### MATERIAL TO PROCESS

================================

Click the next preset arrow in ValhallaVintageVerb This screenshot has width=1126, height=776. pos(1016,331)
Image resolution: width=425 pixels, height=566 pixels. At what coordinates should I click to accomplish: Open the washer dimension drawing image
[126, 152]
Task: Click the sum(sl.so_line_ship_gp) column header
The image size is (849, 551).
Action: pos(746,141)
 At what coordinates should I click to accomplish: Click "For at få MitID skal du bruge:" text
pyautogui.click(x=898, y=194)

================================

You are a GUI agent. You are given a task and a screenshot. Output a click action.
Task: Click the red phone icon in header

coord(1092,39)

================================

### WORK REQUIRED
Each line of the data in which the string "screenshot" appears needs to be copied.

### ANSWER TO THIS EXERCISE
Click the next preset arrow in ValhallaVintageVerb This screenshot has width=1126, height=776. pos(1016,331)
You are a GUI agent. You are given a task and a screenshot. Output a click action.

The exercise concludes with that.